Decompensated Cirrhosis (Child-Pugh B or C)

• Sofosbuvir/velpatasvir plus weight-based ribavirin for 12 weeks is the recommended regimen 1, 2, 3
• Ribavirin dosing: 1,000 mg daily for patients <75 kg; 1,200 mg daily for patients ≥75 kg, divided twice daily with food 3

Liver Transplant Recipients

• Sofosbuvir/velpatasvir plus ribavirin for 12 weeks applies to both pre- and post-transplant settings 1
• For patients awaiting transplant, treatment can continue up to 48 weeks or until transplantation to prevent post-transplant reinfection 5

HIV/HCV Coinfection

• Use identical HCV treatment regimens as HCV mono-infected patients with the same expected virological outcomes 1
• Screen for drug-drug interactions with antiretroviral medications 1, 2

Treatment Prioritization

Immediate treatment priority should be given to:

• Patients with advanced fibrosis (≥F3) or any degree of cirrhosis 1, 9
• Pre- and post-liver transplant patients 1
• Patients with severe extrahepatic manifestations 1
• Patients with hepatocellular carcinoma 1
• Individuals at high risk of HCV transmission (people who inject drugs, men who have sex with men with high-risk practices, women of childbearing age wishing to conceive, hemodialysis patients) 9

Critical Drug-Drug Interactions and Contraindications

Absolute contraindications include concomitant use of:

• P-glycoprotein (P-gp) inducers 1
• Moderate-to-strong CYP inducers (e.g., carbamazepine, phenytoin, phenobarbital, rifampin, St.

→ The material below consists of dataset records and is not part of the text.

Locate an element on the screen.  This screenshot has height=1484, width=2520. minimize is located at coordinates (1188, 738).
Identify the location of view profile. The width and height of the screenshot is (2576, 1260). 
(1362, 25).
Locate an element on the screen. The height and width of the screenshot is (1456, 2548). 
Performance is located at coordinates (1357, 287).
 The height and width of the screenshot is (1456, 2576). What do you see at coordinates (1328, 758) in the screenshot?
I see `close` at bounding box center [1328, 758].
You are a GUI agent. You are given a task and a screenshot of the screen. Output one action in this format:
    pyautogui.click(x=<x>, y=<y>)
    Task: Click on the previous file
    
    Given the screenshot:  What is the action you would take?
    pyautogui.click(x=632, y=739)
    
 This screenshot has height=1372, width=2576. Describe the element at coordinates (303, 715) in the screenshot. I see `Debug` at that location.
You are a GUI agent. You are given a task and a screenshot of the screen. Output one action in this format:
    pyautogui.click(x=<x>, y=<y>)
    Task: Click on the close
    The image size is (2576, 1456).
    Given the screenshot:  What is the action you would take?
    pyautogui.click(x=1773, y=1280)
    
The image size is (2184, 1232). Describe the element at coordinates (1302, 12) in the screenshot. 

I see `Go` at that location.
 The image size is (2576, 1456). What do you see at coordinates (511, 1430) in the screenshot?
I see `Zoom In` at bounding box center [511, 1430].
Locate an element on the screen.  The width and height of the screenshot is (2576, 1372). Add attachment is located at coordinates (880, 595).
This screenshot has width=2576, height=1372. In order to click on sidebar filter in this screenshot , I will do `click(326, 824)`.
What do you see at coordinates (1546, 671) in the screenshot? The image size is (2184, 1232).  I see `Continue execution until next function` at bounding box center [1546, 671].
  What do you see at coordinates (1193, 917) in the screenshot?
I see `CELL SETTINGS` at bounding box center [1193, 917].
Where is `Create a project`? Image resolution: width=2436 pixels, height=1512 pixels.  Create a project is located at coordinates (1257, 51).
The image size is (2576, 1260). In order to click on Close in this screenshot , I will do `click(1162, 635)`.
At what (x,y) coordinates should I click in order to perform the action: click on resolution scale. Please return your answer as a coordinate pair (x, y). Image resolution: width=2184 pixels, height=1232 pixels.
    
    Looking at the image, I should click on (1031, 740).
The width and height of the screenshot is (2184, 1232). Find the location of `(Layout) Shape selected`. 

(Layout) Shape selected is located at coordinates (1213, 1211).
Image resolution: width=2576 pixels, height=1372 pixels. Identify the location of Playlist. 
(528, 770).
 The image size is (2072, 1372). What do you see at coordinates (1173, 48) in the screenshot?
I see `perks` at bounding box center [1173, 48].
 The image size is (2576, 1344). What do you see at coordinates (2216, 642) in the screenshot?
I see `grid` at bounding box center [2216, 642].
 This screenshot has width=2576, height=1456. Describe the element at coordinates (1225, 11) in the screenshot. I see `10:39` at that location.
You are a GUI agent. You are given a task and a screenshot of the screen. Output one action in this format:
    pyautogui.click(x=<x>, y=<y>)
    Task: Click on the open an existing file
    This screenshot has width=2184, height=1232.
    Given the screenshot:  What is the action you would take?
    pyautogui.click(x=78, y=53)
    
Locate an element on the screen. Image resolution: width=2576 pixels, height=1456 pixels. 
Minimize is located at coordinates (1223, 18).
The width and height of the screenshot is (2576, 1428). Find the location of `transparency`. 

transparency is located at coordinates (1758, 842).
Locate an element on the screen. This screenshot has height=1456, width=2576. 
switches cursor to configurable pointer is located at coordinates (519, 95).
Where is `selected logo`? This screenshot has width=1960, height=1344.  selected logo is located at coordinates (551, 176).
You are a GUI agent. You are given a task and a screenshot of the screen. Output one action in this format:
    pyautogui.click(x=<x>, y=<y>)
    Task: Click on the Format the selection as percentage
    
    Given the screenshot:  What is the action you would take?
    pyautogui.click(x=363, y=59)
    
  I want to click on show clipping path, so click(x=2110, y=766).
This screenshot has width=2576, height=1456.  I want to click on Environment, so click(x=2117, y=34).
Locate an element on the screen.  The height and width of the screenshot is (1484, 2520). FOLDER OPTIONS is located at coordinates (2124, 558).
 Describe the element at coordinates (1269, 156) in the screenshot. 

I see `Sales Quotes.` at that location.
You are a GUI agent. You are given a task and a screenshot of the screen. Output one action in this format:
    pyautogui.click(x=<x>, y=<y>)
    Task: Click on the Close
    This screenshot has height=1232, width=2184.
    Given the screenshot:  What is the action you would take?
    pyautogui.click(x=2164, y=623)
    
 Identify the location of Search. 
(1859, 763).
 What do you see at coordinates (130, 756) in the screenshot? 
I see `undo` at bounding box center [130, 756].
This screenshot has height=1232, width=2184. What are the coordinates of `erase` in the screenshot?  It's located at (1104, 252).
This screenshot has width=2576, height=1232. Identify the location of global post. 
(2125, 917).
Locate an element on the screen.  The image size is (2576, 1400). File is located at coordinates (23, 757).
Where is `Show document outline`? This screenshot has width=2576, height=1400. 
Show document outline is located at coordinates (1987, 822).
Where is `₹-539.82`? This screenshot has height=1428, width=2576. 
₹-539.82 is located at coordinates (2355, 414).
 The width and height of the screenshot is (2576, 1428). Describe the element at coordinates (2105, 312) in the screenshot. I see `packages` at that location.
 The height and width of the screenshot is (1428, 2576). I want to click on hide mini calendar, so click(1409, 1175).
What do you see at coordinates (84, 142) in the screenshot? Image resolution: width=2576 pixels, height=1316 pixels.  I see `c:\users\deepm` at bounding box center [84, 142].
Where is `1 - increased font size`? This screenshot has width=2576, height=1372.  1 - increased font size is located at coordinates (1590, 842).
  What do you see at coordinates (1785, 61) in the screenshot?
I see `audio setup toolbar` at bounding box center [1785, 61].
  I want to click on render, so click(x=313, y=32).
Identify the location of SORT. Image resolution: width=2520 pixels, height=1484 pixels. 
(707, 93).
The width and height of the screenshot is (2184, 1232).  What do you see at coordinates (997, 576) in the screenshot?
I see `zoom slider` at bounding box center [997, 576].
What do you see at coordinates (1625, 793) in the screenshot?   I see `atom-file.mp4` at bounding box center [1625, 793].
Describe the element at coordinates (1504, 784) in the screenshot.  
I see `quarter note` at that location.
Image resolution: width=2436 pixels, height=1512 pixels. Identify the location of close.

John's wort) which significantly decrease DAA concentrations and reduce efficacy 1, 7

Common pitfall: First-generation anticonvulsants (carbamazepine, phenytoin, phenobarbital) are contraindicated with DAAs due to enzyme induction, though limited case series suggest some patients may still achieve SVR if coadministration cannot be avoided 7. However, every effort must be made to switch to alternative anticonvulsants before initiating DAA therapy 7.

Monitoring Protocol

HCV RNA monitoring schedule:

• Baseline (pre-treatment) 1, 2
• Week 4 during treatment 1
• Week 12 during treatment (end of treatment for most regimens) 1
• Week 12 post-treatment (SVR12) - this is the primary endpoint defining cure 1, 2, 9

HBV monitoring in coinfected patients:

• Monitor for hepatitis flare or HBV reactivation during HCV treatment and post-treatment follow-up 3, 4, 5, 6
• Initiate HBV antiviral therapy as clinically indicated if reactivation occurs 3, 4, 5

Expected Outcomes and Definition of Cure

SVR12 (undetectable HCV RNA 12 weeks after treatment completion) represents cure and is achieved in >95-99% of patients with modern DAA regimens 1, 2, 9, 10:

• Prevents cirrhosis complications, hepatocellular carcinoma, extrahepatic manifestations, and death 1, 9
• Improves liver histology and quality of life 1, 2, 9
• Reduces risk of cirrhotic complications and hepatocellular carcinoma 1, 2

Critical caveat: Patients with established cirrhosis (F4) or advanced fibrosis (F3) remain at reduced but ongoing risk for hepatocellular carcinoma even after achieving SVR and require continued HCC surveillance with ultrasound every 6 months indefinitely 9.

Special Considerations

The evidence provided includes outdated guidelines from 2011-2013 discussing interferon-based regimens and first-generation protease inhibitors (telaprevir, boceprevir) 11. These regimens are obsolete and should not be used - modern pangenotypic DAA regimens are interferon-free, ribavirin-free (except in decompensated cirrhosis), significantly more effective, and far better tolerated 1, 2, 10.